Inside UKs bareknuckle boxing scene
The incredible pictures uncover the bloodthirsty events where many fights end prematurely from brutal knockouts
These are the dramatic no holds bar photos that shine a light on the world of British bare-knuckle boxing.
The incredible pictures uncover the bloodthirsty events where many fights end prematurely from brutal knockouts.
Organisers of bare-knuckle boxing insist the fights are above board and legal, although it remains unregulated because there is no licensing body currently in place.
The events state that gloves are banned and fighters are only permitted to wear lightweight wraps and padding.
Bare-knuckle events consist of two three-minute rounds, though they rarely go the distance.
Those competing can only punch and fights are often stopped by the fighter's support team throwing in the towel, or the referee recognising the bout is an unfair contest.
The pictures were taken at an event last year called Blood Sport 2 and was held in an old cotton mill a few miles away from Bolton's town centre.
Photographer Keith Vaughton said: "I think people see these films like Snatch, which portrays illegal, bare-knuckle fights between travellers and they got the wrong impression.
"There was a genuine camaraderie between the fighters. There was none of this, 'I'm going to kill you' or anything like that.
"After the fights, there were hugs, laughs and handshakes. There was no animosity whatsoever."

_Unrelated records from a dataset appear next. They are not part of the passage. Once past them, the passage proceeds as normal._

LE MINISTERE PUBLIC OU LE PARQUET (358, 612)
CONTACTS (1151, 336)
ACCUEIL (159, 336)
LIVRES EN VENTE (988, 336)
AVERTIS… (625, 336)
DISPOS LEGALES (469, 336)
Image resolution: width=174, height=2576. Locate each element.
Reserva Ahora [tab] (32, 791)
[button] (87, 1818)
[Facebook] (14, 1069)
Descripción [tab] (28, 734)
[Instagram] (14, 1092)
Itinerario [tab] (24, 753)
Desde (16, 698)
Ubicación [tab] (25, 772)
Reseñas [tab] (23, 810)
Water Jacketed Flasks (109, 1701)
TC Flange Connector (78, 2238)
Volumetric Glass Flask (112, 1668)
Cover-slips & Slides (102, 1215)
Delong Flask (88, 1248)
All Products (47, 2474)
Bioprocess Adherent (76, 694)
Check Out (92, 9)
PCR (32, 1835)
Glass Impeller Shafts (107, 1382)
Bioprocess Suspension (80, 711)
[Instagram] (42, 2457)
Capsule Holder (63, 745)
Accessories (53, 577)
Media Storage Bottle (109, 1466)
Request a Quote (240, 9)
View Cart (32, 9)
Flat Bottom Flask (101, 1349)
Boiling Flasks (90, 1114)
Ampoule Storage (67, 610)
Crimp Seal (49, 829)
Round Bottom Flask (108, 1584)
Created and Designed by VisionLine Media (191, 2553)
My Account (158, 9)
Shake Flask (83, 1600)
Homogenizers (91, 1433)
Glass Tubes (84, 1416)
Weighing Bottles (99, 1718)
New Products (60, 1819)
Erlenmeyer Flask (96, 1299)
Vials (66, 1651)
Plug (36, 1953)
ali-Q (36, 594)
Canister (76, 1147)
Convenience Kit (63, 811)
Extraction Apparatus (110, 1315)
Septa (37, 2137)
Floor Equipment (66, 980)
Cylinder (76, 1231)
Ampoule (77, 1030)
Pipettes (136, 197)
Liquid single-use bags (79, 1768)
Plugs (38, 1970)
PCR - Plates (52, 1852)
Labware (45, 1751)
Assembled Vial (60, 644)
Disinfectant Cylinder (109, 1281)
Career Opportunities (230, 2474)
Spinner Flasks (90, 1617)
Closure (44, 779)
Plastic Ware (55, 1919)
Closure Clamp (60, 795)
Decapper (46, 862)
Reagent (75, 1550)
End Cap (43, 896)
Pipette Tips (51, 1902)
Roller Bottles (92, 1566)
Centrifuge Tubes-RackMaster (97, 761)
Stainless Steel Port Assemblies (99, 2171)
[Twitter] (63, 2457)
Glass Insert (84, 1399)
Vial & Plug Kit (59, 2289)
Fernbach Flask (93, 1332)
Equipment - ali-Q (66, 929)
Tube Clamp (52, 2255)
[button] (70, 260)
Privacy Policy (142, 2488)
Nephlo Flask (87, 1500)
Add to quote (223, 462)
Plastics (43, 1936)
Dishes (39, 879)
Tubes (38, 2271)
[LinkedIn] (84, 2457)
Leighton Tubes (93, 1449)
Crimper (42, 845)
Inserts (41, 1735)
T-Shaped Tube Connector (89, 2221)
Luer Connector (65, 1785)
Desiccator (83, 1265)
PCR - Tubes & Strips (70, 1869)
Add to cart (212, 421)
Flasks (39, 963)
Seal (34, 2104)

Bare Fist Boxing Association spokesman, Andrew Bowling, 33, says that organised events prevent illegal, unlicensed fights and the sport is no more violent than MMA.
He said: "There may be concerns among people who don't know about the sport, but it's only bare-knuckle in name.
"The fighters have wraps and padding on their hands. That's to protect the hand and also to protect against cuts to the opponent.
"We don't want to see people getting battered. We're there to watch a sport.